■ **INFORMATION SHOWN**

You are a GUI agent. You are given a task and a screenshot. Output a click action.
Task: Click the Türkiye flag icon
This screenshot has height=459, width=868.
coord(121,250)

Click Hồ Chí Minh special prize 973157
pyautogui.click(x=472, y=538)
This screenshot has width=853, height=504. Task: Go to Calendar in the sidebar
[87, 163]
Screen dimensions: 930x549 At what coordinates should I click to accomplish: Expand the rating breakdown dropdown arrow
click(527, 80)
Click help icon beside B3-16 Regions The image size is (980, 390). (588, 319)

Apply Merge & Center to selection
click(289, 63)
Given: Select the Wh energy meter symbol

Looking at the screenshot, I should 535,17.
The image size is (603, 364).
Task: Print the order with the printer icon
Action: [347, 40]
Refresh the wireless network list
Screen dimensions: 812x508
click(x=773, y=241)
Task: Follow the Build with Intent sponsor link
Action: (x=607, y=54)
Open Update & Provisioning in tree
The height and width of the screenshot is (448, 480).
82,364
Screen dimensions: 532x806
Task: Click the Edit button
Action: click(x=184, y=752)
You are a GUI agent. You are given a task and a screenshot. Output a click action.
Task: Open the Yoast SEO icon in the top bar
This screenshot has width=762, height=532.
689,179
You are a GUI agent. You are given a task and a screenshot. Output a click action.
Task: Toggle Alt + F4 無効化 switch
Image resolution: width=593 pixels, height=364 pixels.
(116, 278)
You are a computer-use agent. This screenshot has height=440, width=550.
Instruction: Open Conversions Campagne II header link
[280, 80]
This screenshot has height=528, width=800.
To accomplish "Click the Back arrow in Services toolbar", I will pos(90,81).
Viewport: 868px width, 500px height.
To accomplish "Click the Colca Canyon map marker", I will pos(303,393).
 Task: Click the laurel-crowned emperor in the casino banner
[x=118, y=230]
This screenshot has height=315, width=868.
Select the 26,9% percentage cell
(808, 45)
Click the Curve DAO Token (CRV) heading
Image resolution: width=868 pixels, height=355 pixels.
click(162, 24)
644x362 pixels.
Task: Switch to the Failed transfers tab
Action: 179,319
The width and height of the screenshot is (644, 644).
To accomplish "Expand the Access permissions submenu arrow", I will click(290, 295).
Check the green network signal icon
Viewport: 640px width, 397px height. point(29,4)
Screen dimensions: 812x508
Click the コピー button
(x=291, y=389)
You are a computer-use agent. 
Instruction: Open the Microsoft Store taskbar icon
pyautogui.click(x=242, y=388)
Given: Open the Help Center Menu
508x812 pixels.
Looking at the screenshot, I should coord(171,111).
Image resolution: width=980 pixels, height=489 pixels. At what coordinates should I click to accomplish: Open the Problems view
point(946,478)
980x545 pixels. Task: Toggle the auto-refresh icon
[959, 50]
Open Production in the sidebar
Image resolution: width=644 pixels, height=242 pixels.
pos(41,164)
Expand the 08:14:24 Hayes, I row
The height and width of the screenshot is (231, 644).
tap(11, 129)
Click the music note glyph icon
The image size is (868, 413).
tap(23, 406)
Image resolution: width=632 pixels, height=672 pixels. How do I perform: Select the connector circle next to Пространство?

■ **EXERCISE AIM**
For each line above that contains the word "computer", make a copy.

■ **REPLY TO THE TASK**
You are a computer-use agent. This screenshot has height=440, width=550.
You are a computer-use agent. 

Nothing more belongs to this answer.